For someone sharing this reviewer’s temperament, the first part will be by far the most arresting. Part ii, while indispensable to any fully worked out account of the theory of probability, contains mainly theorems stating the simplest properties of absolute and conditional probabilities whose derivations do not seem to call upon any very deep insights. In this regard, one might suppose it comparable to the painstaking investigations into the foundations of arithmetic carried out by Frege, Husserl, Russell, Whitehead et al. – not in any event this reviewer’s cup of tea! Keynes’ comments in part iii have considerably more intrinsic interest to one philosophically disposed, bearing as they do upon essential epistemology. Aside: the few formulae strewn across the pages of part iii are schematic; since most of the argument in this part proceeds by way of plain text, it is very readable and Keynes’ style, to boot, pleasant to take in. All the same, what one gets from it is largely background knowledge or worthwhile distinctions to keep in mind, nothing all that constructive in itself.
A similar comment would apply to part iv on the notions of objective chance and of randomness. Criticism of the views of Hume, Condorcet, Cournot, Poincaré, Bertrand and de Morgan on selected questions. Part iv is rounded out with a somewhat idiosyncratic treatment of probability as it applies to conduct of human affairs – not too taxing, an entertaining diversion from statistical physics. Part v concerns statistical inference, or as one might prefer to say these days, hypothesis testing. Keynes’ exposition tends to devolve into minute criticisms of shortcomings in contemporary authors – apart from impressing upon the reader the always to be respected fact that arguments in the theory of probability can turn out to be quite subtle, this part would appear to have comparatively little relevance to mathematicians in our time.

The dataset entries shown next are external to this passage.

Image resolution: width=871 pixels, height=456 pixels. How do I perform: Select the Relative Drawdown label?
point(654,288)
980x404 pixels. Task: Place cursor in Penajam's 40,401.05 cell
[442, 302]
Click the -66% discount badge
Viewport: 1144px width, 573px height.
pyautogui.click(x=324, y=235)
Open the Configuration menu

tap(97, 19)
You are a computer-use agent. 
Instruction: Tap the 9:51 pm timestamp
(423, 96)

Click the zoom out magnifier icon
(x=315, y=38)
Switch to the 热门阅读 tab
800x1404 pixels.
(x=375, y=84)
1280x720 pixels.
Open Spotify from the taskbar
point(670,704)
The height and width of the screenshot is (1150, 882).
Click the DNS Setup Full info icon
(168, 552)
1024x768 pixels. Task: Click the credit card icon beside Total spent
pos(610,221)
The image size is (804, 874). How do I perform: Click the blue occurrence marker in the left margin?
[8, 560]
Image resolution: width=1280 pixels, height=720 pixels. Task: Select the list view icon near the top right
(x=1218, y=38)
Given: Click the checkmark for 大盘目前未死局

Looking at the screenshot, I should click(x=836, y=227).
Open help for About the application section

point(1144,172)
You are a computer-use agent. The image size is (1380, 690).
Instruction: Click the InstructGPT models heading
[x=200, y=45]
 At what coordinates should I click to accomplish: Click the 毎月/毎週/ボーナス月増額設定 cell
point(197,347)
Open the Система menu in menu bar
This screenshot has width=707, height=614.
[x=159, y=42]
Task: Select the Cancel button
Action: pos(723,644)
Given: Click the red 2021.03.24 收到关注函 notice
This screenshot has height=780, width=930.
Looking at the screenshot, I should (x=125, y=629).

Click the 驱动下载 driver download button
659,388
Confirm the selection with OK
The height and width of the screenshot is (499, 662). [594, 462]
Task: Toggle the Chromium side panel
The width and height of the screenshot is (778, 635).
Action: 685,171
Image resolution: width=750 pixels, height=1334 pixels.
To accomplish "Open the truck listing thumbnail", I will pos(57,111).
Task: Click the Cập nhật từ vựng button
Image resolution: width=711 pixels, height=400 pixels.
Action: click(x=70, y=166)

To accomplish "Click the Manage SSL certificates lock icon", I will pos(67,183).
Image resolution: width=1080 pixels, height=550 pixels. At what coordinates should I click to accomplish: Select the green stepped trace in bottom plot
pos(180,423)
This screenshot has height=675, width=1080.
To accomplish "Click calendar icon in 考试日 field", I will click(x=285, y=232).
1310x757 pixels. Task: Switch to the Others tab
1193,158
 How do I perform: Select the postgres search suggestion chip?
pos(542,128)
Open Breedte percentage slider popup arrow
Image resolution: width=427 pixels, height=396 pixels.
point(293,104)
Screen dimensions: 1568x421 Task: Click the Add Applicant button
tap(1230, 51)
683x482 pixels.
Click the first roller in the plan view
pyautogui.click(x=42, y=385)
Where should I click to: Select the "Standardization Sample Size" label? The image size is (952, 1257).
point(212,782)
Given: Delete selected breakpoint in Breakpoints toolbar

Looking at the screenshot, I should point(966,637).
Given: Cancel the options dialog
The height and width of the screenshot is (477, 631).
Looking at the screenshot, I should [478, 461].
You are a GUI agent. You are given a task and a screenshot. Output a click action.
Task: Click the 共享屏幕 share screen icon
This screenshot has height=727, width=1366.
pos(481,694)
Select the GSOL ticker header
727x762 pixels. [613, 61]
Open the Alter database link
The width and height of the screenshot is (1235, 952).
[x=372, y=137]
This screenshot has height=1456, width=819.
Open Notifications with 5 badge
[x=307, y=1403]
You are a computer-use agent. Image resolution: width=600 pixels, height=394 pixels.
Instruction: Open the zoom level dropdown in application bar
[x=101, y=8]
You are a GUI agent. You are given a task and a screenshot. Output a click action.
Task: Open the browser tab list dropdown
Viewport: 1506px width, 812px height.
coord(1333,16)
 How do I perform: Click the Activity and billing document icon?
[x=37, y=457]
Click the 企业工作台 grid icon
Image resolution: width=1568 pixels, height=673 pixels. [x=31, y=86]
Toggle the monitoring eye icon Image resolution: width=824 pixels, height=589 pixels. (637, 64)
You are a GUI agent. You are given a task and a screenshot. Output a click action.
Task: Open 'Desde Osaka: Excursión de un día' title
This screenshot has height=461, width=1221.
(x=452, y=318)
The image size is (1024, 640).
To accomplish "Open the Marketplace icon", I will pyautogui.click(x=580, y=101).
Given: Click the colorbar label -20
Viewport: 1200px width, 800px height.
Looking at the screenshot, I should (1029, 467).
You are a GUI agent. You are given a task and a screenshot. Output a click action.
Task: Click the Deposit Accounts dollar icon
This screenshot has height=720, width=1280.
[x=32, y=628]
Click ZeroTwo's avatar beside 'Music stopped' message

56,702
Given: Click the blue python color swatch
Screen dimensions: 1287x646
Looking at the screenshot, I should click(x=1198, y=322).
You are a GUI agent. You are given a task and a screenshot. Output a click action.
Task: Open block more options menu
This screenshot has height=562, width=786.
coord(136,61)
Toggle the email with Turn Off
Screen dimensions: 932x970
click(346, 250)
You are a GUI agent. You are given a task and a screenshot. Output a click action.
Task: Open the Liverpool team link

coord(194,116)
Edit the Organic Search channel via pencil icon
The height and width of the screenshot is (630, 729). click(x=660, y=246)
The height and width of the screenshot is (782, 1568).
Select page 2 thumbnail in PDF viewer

So to this reviewer at any rate the meat of Keynes’ treatise is to be found almost entirely in the 125 pages of part i, to which we presently return. For Keynes, probability is associated with degrees of rational belief: what about the possibility of measuring it? Nobody else seems ever so much as to raise a question such as this. Keynes considers comparisons of relatively probability possible even in the absence of any knowledge as to supposed absolute probabilities. He illustrates his ideas in a diagram on pp. 40-43, intended to depict how among all possible pairs of probabilities, some may be comparable while others remain incomparable. The following chapter concerns the principle of indifference asserting that in the absence of relevant knowledge, one is to suppose every possibility equally likely, as in the throw of an unloaded die with six sides: the probability to land on any given face should be 1/6. In Keynes’ hands, with reference to current debates, the principle of indifference begins to seem questionable, or at least tricky to put into practice. In our terms: how could one have a canonical measure on the sample space by which to demarcate equally likely elementary events when it is some such very measure we are trying to define in the first place? Is the principle of indifference ultimately circular? The following section on the weight of arguments will always be topical: for instance in the philosophy of science, how much weight to assign to simplicity, naturality etc. in a theoretical model? Keynes delivers a somewhat cryptic passage on this score: ‘The weight, to speak metaphorically, measures the sum of the favourable and unfavourable evidence, the probability measures the difference’ (p. 85).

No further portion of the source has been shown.